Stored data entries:
━━━━━━━━━━━━━━━━━━━━━━━━━━━━━━

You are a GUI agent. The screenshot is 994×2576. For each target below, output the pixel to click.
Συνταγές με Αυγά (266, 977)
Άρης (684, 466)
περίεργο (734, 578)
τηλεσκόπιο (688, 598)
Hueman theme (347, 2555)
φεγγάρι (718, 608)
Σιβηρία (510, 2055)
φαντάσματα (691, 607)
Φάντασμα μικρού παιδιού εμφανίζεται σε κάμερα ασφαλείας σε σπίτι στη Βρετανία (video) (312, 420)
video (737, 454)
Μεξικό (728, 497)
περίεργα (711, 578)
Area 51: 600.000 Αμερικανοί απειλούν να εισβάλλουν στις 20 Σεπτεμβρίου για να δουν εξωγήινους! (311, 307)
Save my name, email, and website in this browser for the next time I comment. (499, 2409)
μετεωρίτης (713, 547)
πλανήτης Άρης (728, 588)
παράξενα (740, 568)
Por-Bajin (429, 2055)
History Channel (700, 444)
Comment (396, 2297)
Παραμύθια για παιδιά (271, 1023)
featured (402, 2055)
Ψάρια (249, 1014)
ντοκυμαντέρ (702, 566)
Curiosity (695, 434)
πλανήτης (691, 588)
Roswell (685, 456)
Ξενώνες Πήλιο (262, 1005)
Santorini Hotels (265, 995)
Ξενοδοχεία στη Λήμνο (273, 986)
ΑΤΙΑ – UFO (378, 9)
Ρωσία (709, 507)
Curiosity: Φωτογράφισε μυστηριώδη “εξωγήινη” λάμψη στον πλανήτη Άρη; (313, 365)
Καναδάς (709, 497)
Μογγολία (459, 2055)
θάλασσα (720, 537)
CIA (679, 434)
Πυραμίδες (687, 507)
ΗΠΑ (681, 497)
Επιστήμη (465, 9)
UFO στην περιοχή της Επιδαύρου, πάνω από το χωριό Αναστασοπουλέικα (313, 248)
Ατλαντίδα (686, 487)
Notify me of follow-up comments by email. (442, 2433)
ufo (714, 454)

━━━━━━━━━━━━━━━━━━━━━━━━━━━━━━

Nothing but the lines above from the one containing "παράξενα (740, 568)" through the one containing "Επιστήμη (465, 9)" should appear in the answer, each repeated exactly.

παράξενα (740, 568)
Por-Bajin (429, 2055)
History Channel (700, 444)
Comment (396, 2297)
Παραμύθια για παιδιά (271, 1023)
featured (402, 2055)
Ψάρια (249, 1014)
ντοκυμαντέρ (702, 566)
Curiosity (695, 434)
πλανήτης (691, 588)
Roswell (685, 456)
Ξενώνες Πήλιο (262, 1005)
Santorini Hotels (265, 995)
Ξενοδοχεία στη Λήμνο (273, 986)
ΑΤΙΑ – UFO (378, 9)
Ρωσία (709, 507)
Curiosity: Φωτογράφισε μυστηριώδη “εξωγήινη” λάμψη στον πλανήτη Άρη; (313, 365)
Καναδάς (709, 497)
Μογγολία (459, 2055)
θάλασσα (720, 537)
CIA (679, 434)
Πυραμίδες (687, 507)
ΗΠΑ (681, 497)
Επιστήμη (465, 9)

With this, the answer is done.